What is it that makes the film so great? For a start, it functions so well on a horror level: some scenes, while not especially explicit, are too gruesome for even this hardened viewer to stomach. Secondly, the pacing of the film is night-on perfect; this is no splatter-fest, instead we have an almost Hitchcockian air of tension throughout, as we discover the full horror of what has been happening. It makes me think of Vertigo; the daughter Christiane’s haunted, ghostly quality echoing Kim Novak’s Madeleine/Judy, while Dr. Génessier’s manicly grim determination to succeed whatever the costs remind me of James Stewart’s increasing sense of detatchment from reality.

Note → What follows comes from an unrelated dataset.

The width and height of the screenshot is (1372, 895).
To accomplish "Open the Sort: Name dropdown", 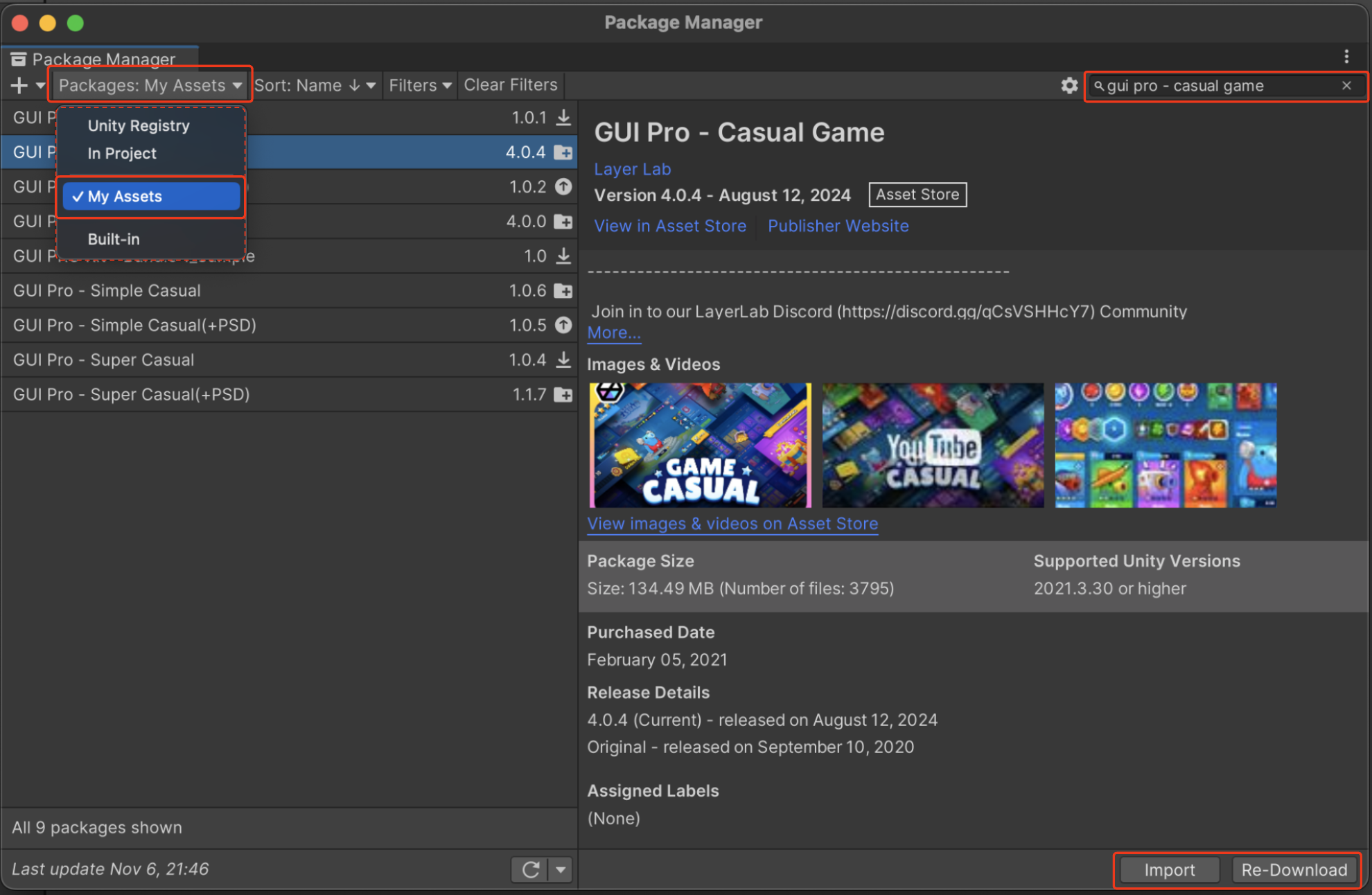I will (x=315, y=85).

But surely the greatest aspect of the film, aside from these points, is the haunting imagery, which gives the film an almost fairytale-like feel. As fairytale-like as, for instance, Jean Cocteau’s La Belle et la Bete, another great French film about beauty and loneliness; as with the beast in that film, we sympathise with Christiane’s isolation from society, but we also withdraw in horror at what is being done by others to restore her beauty. This dichotomy is a classic one in horror fiction, and is certainly a tradition which continues today; one thinks of the work of Mexican auteur Guillermo Del Toro, or Lucky McKee’s underrated May (2002).
The film was released in 1960, a landmark time in French cinema history, with the rise of the Nouvelle Vague and the apparent reinventions of the artform. Godard and Truffaut’s backgrounds were from film criticism. Franju was a similarly influential character from the French cinema scene – he was co-founder of the influential Cinémathèque Française – but he was no critic, not coming armed with theory under one arm and iconoclasm under the other; he was simply a man who loved films, and enjoyed the process of their production. That he was separate from the New Wave movement, in a sense isolated from his peers, is evident from the vast difference in styles between he and they. I always get the feeling that Jean Luc Godard loved the idea of being a film director; Georges Franju simply loved making films.